Internet Explorer 8 delivers improved protection against security and privacy threats, including the ability to help identify malicious sites and block the download of malicious software. Privacy is enhanced through the ability to surf the Web without leaving a trail on a shared PC, and through increased choice and control over how Web sites can track user actions. Internet Explorer 8 also helps inspire confidence and trust through improved restrictions for ActiveX® controls, enhanced add-on management, improved reliability (including automated crash recovery and tab restoration), and enhanced support for accessibility standards.

Multiple Active Firewall Policies

In Windows Vista, firewall policy is based on the “type” of network connection established—such as Home, Work, Public, or Domain (which is a fourth, hidden type.) However, this can present security obstacles for IT professionals when, for example, a user connected to the Internet through a “Home” network then uses a virtual private networking to access to the corporate network. In such a case, because the network type (and thus the firewall settings) had already been set based on the first network to which the user connected, the firewall settings appropriate for accessing the corporate network could not be applied.

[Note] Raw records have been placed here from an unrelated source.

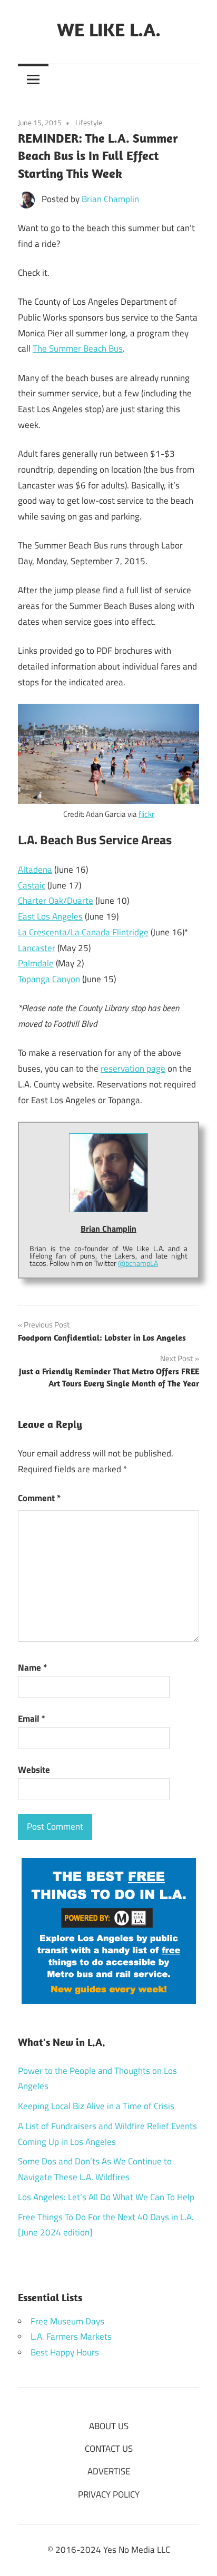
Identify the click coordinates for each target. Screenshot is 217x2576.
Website (34, 1769)
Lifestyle (88, 122)
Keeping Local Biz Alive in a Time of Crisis (96, 2106)
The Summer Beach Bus (78, 348)
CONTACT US (109, 2448)
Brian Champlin (110, 199)
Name (32, 1667)
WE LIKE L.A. (109, 29)
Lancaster (36, 948)
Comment (39, 1498)
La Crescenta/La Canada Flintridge (83, 932)
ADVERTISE (108, 2471)
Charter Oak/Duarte (55, 900)
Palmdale (36, 963)
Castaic (31, 885)
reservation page (133, 1068)
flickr (146, 814)
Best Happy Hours (65, 2352)
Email (31, 1718)
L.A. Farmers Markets (71, 2336)
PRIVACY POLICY (109, 2494)
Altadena (35, 869)
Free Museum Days (67, 2321)
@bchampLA (138, 1263)
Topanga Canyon (49, 979)
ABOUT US (109, 2426)
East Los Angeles (50, 916)
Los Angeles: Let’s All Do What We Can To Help (106, 2197)
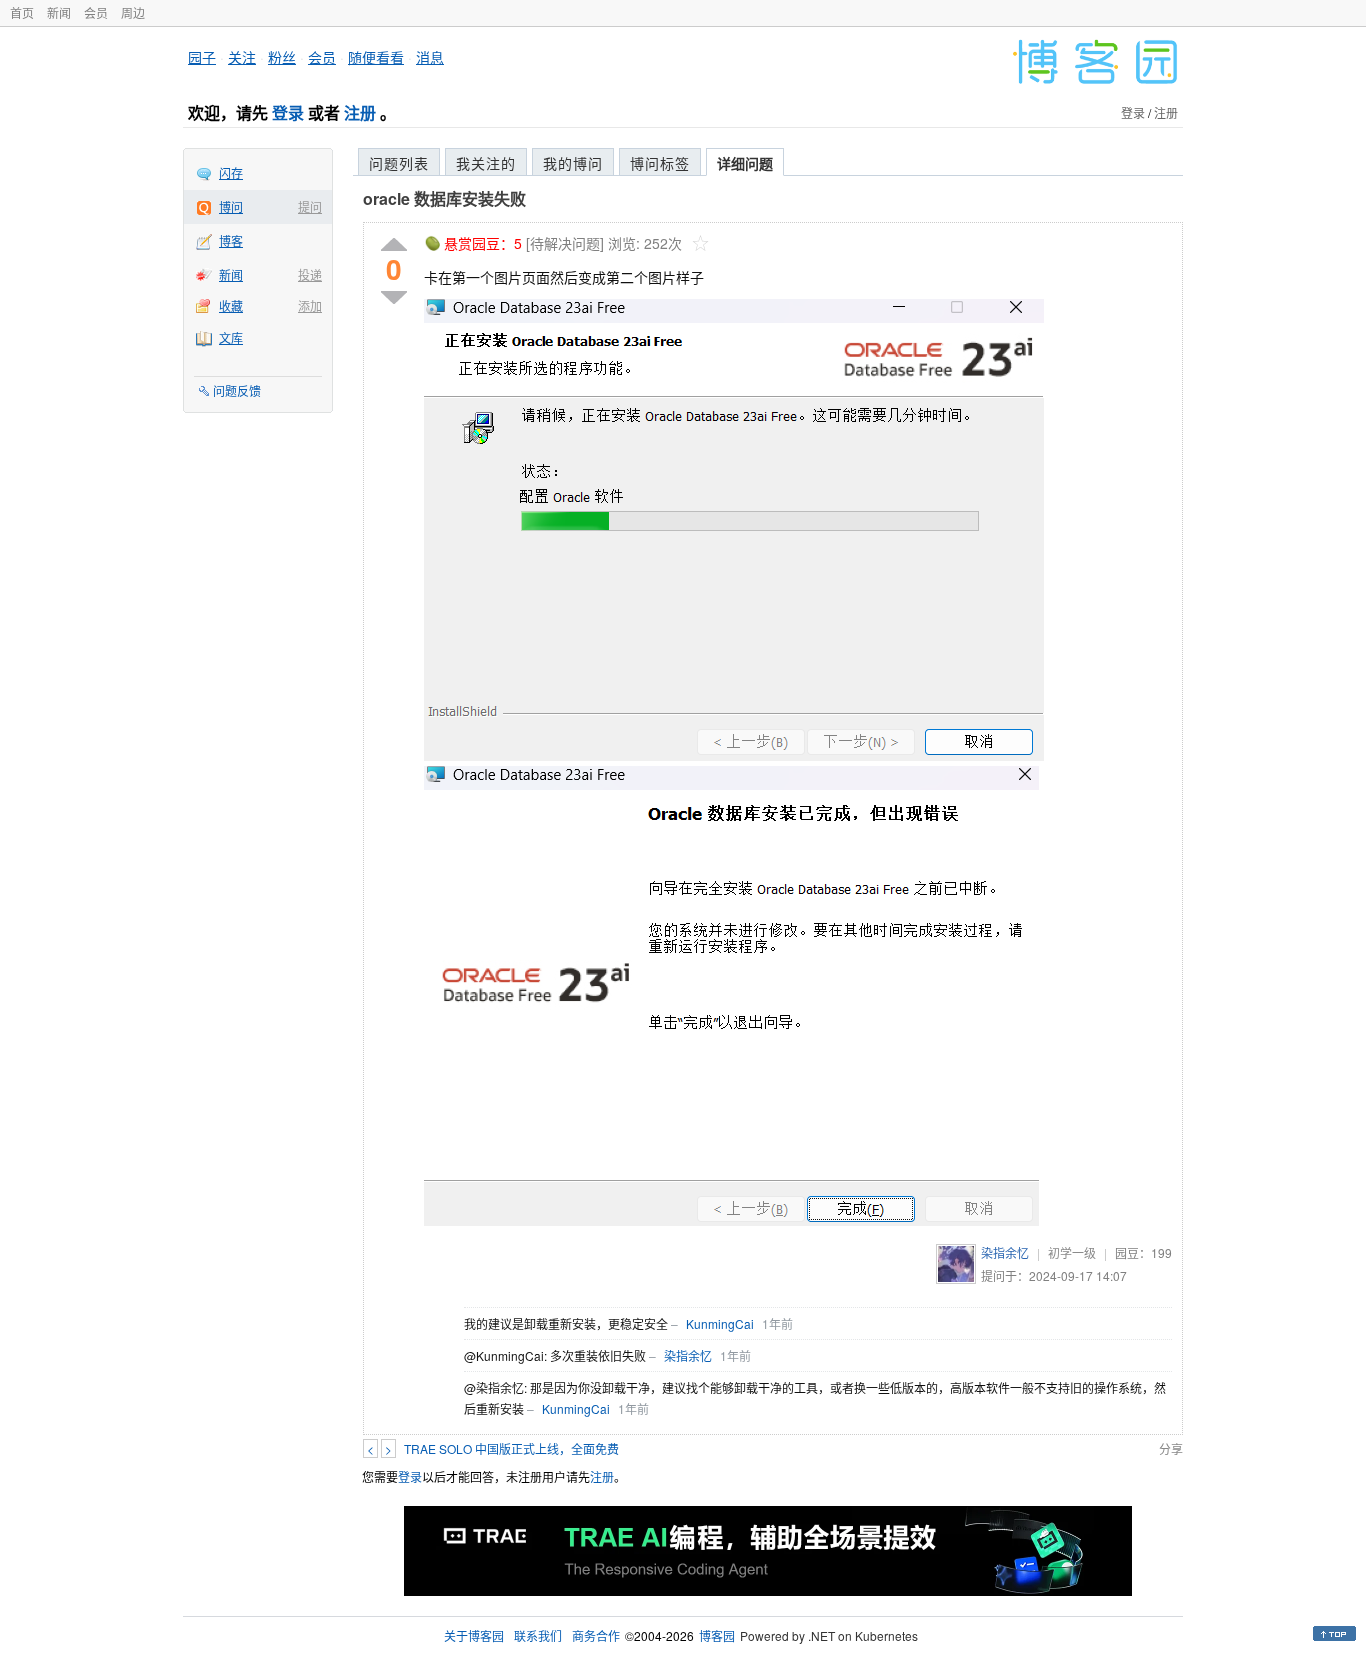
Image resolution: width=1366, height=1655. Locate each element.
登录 (288, 112)
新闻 (59, 12)
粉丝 (282, 57)
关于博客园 (474, 1635)
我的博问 (573, 163)
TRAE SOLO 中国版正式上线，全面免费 (511, 1448)
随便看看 (376, 57)
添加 (310, 305)
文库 (231, 337)
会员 (96, 12)
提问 (310, 206)
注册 (360, 112)
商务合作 (596, 1635)
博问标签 (660, 163)
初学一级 (1072, 1252)
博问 (231, 206)
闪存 (231, 172)
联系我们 (538, 1635)
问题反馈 (237, 390)
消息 (430, 57)
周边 (133, 12)
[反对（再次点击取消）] (394, 297)
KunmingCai (720, 1323)
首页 (22, 12)
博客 (231, 240)
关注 (242, 57)
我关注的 (486, 163)
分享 (1171, 1448)
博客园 (717, 1635)
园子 (202, 57)
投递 (310, 274)
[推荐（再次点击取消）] (394, 245)
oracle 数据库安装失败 (444, 198)
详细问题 (745, 163)
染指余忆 (1005, 1252)
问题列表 (399, 163)
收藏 (231, 305)
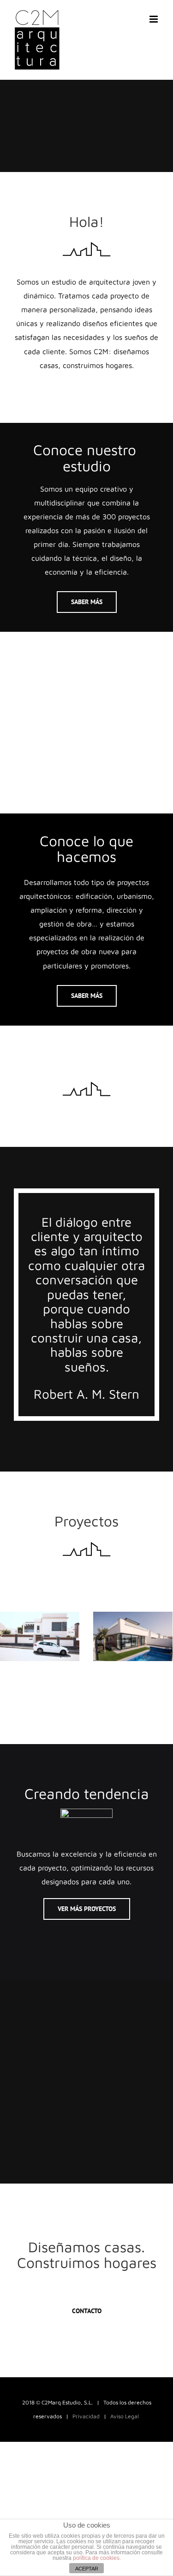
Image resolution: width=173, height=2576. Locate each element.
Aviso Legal (124, 2416)
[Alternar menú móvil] (154, 19)
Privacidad (86, 2416)
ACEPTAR (86, 2568)
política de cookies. (97, 2558)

Windows 7 gets rid of this IT pain through support for multiple active firewall policies. This enables my PC to obtain and apply domain firewall profile information regardless of other networks that may be active on the PC. Now IT Pros can simplify connectivity and security policies by maintaining a single set of rules for both remote clients and clients that are physically connected to the corporate network and know that the rules are appropriately applied.

Conclusion

Built upon the security foundations of Windows Vista, Windows 7 introduces the right security enhancements to give users the confidence that Microsoft is helping keep them protected. Businesses will benefit from enhancements that help protect company sensitive information, that provide stronger protections against malware and that help secure anywhere access to corporate resources and data. Consumers can enjoy the benefits of computers and the Internet knowing that Windows 7 is the state of the art at helping to protect their privacy and personal information. Finally, all users will benefit from the flexible and discoverable configurations options of the Windows 7 security help everyone achieve the right balance of security versus usability for their unique situation.